This is an interesting approach.

First, note that he sues the Virginia Board of Elections. This is important, because they are the ones that put together the forms and requirements to implement the law. The RPV only acts under the direction of the VBE.

Second, the challenge isn’t to the idea of collecting signatures, or the rule that the people signing be registered voters. Instead, he is challenging the requirement that the signatures be COLLECTED by eligible voters.

As he points out, this would violate his “freedom of association” rights, because it means a candidate cannot choose the people he WANTS to collect his signatures.

More interestingly, and I hadn’t thought of this one — a candidate cannot actually collect his OWN SIGNATURES in virginia, because the candidates cannot vote in Virginia. So if Perry wanted to personally insure he had signatures, and was willing to go door-to-door, he couldn’t actually get signatures under the law as written.

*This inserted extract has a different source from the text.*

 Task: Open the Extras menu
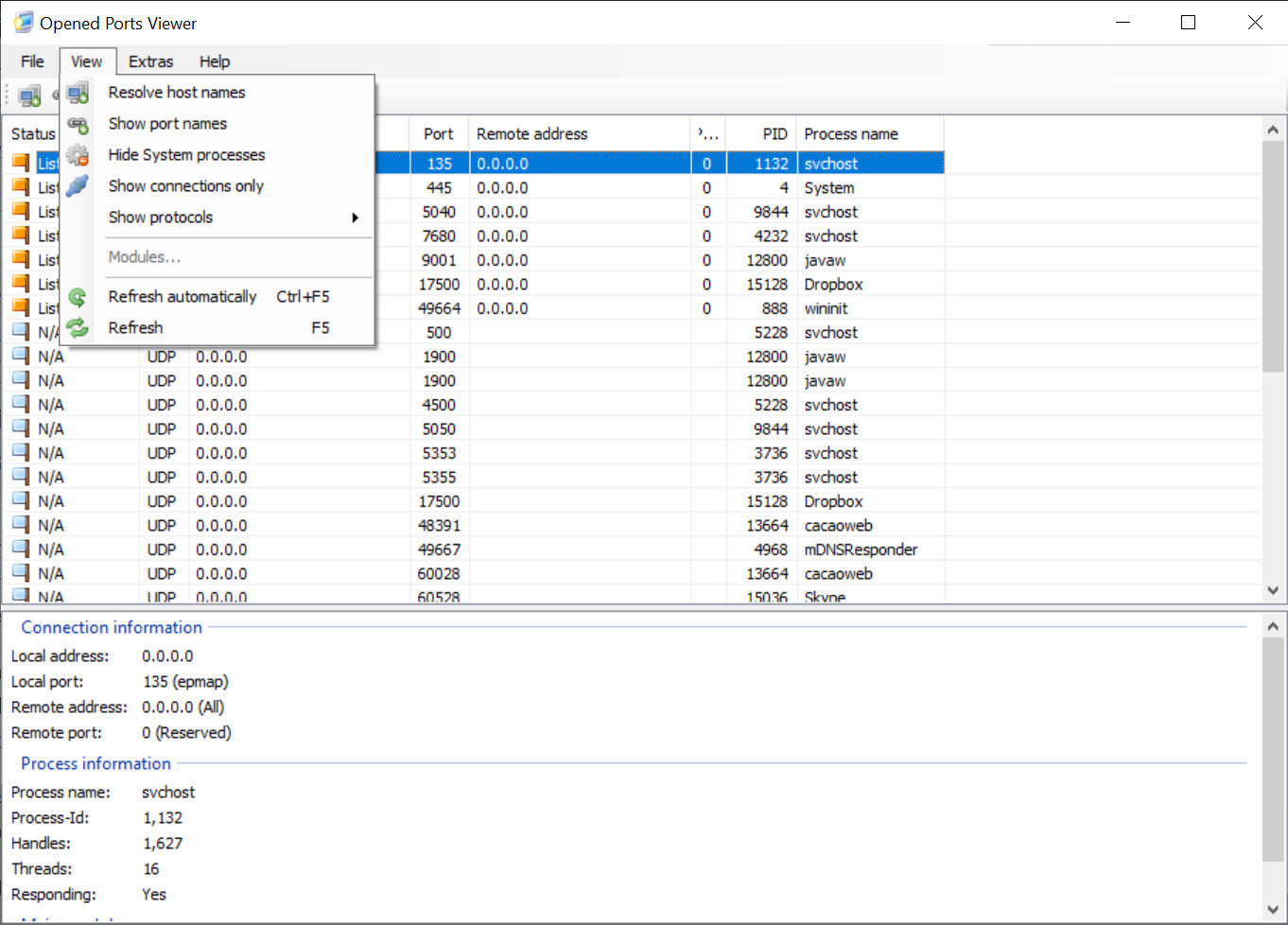coord(150,61)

I suppose there is an underlying argument here, which is that there is no compelling reason to require the people gathering the signatures to be able to vote. They are simply collecting signatures — it’s the people who SIGN that are important.

Virginia will probably argue that they need to use eligible voters because then they have some control over them; but those collecting signatures have to sign and notarize each page, swearing an oath. So there’s legal control over the signature collection, without requiring the signature gatherers to be eligible to vote.

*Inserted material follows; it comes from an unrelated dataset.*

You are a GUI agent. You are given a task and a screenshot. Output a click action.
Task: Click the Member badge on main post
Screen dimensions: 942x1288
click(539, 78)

I think I remember there was some sort of court case which ended up with federal courts ruling that minors could donate to candidates, even though candidates are only supposed to get money from people “eligible to vote”. I don’t know any of the specifics though, and I could be mis-remembering that whole thing.

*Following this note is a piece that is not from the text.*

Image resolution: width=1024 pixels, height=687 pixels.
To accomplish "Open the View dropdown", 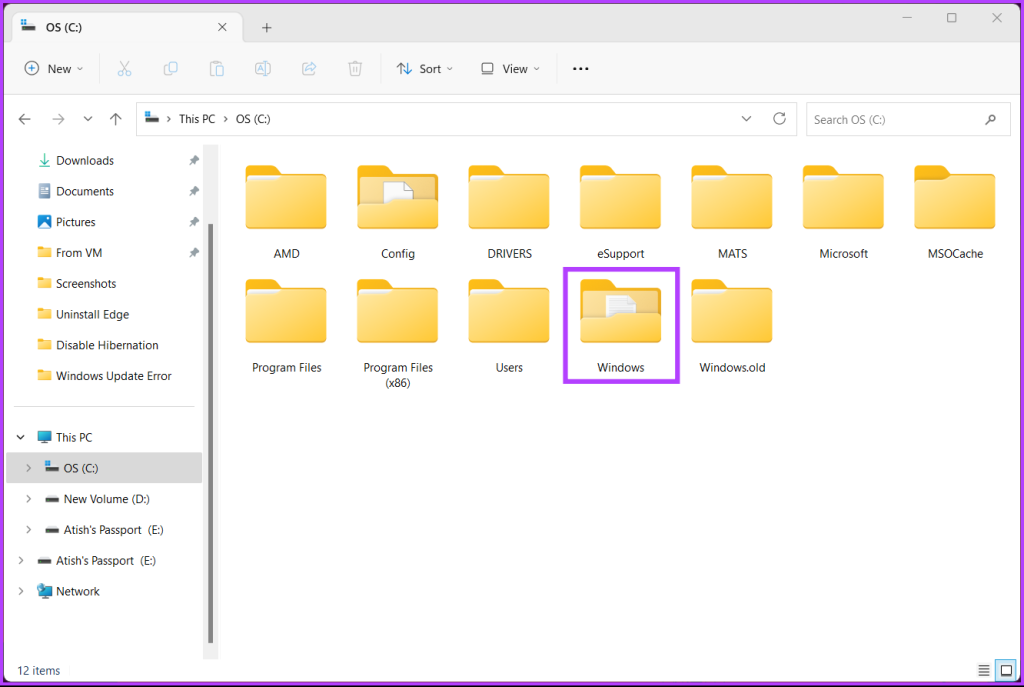I will point(510,68).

Lastly, I guess you could also argue that the rule unfairly benefits candidates who are from Virginia, since they could collect their own signatures. Of course, that didn’t help Gingrich, and in reality what Perry wanted to be able to do was bring in his own team that he trusted to collect signatures.

I’m not happy with the suit. Perry had Kilgore running his campaign, and Kilgore should have had access to eligible volunteers to collect signatures. But I would be happy if we could get more people on our ballot, so whatever it takes. I appreciate that Perry didn’t launch any wild accusations, or compare his lack of ballot access to Pearl Harbor.

And I assume that if Perry wins, Gingrich wins as well. Of course, they could have sued together. But if they had that kind of coordination, they could have helped each other get signatures and wouldn’t be in this position.